(Using the information)
- A) According to the Phillies draft passage, what did Philadelphia receive when it traded Jesse Biddle to the Pittsburgh Pirates in 2016?
- B) Reproduce the portion of the Phillies draft passage starting with "Time to cringe: Greene" and going on through "history in 2019.".

(Document extract)
================
Larry Greene, OF, 39 (2011) – The Phillies did not have a first round pick in 2011. The organization was able to draft another high school player with their supplemental first round draft selection after Jayson Werth signed with the Washington Nationals. The outfielder never played above A-ball. He struck out at an epic rate in the minors (304 whiffs in 242 games) and never unlocked his hit tool. Larry Greene only played three seasons in the minors and retired from pro ball at age 22.
Time to cringe: Greene was selected one pick before Red Sox All-Star Jackie Bradley, Jr. and ahead of other supplemental first rounders Michael Fulmer, Joe Musgrove, Trevor Story, and Blake Snell.
Jesse Biddle, P, 27 (2010) – The lefthander from Germantown Friends High School was drafted to pitch in front of his hometown fans, but never wore Phillies pinstripes. Poor performance and Tommy John surgery stalled Jesse Biddle’s development as a Phillies prospect. Philadelphia traded Biddle to the Pittsburgh Pirates in 2016 for Yoervis Medina.
After being designated for assignment, the Atlanta Braves claimed Biddle and the pitcher found a place in the big leagues as a reliever. His greatest success came as he notched a 3.11 ERA over 60 games in 2018. The pitcher has since bounced around with different organizations, but found an odd place in Phillies history in 2019.
================
(Provided records)
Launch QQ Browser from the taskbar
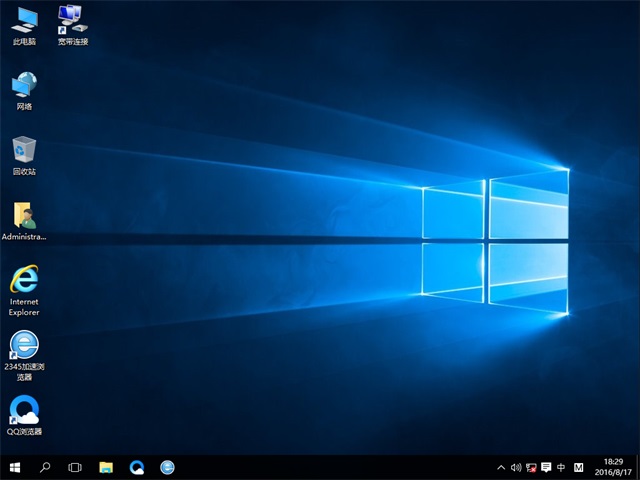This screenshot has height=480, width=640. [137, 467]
================
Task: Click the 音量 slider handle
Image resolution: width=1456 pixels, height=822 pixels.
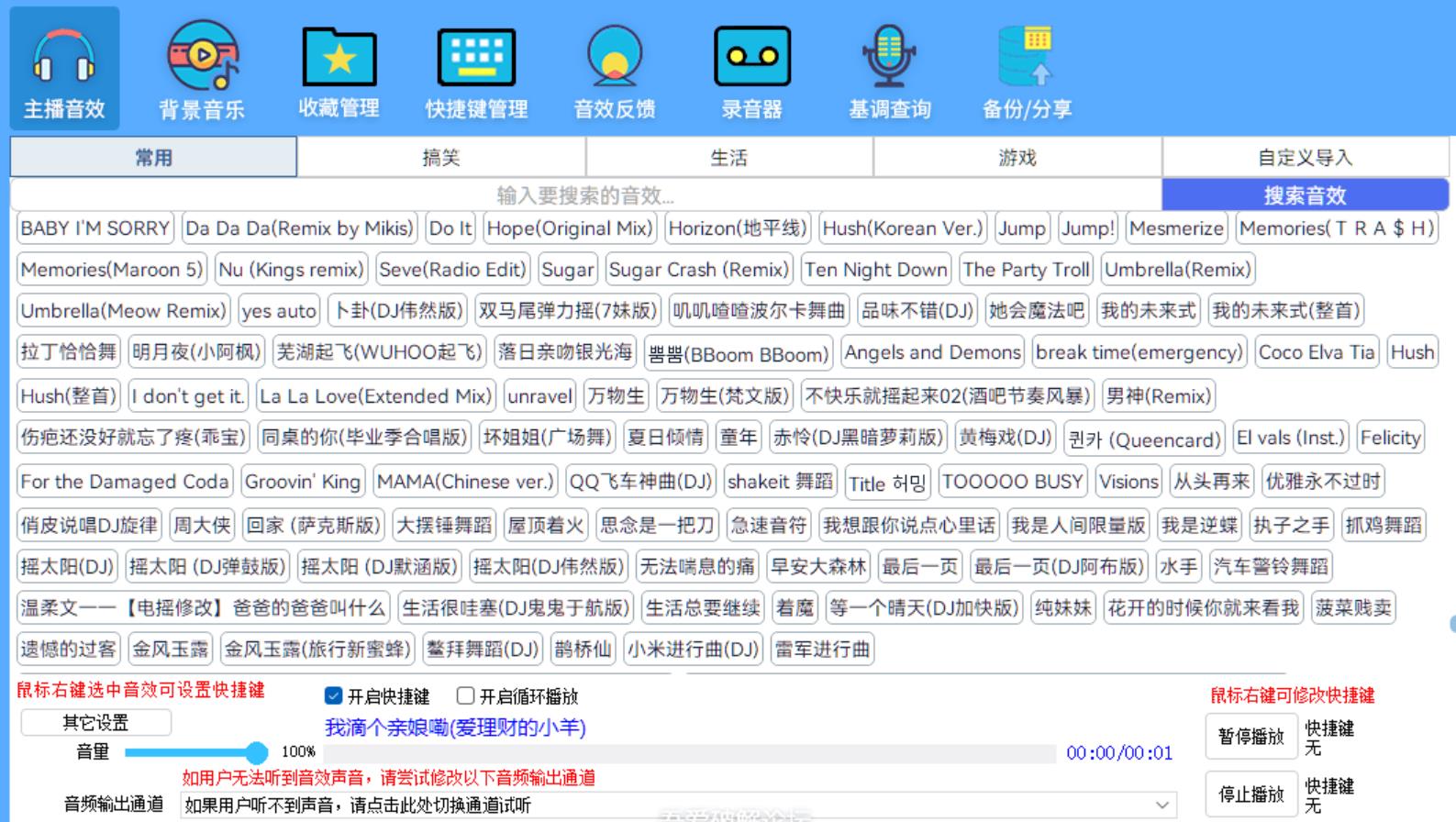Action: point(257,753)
================
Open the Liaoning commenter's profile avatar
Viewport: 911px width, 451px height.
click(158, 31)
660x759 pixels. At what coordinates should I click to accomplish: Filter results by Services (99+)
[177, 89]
================
(Results in order)
- A) Yoervis Medina.

- B)
Time to cringe: Greene was selected one pick before Red Sox All-Star Jackie Bradley, Jr. and ahead of other supplemental first rounders Michael Fulmer, Joe Musgrove, Trevor Story, and Blake Snell.
Jesse Biddle, P, 27 (2010) – The lefthander from Germantown Friends High School was drafted to pitch in front of his hometown fans, but never wore Phillies pinstripes. Poor performance and Tommy John surgery stalled Jesse Biddle’s development as a Phillies prospect. Philadelphia traded Biddle to the Pittsburgh Pirates in 2016 for Yoervis Medina.
After being designated for assignment, the Atlanta Braves claimed Biddle and the pitcher found a place in the big leagues as a reliever. His greatest success came as he notched a 3.11 ERA over 60 games in 2018. The pitcher has since bounced around with different organizations, but found an odd place in Phillies history in 2019.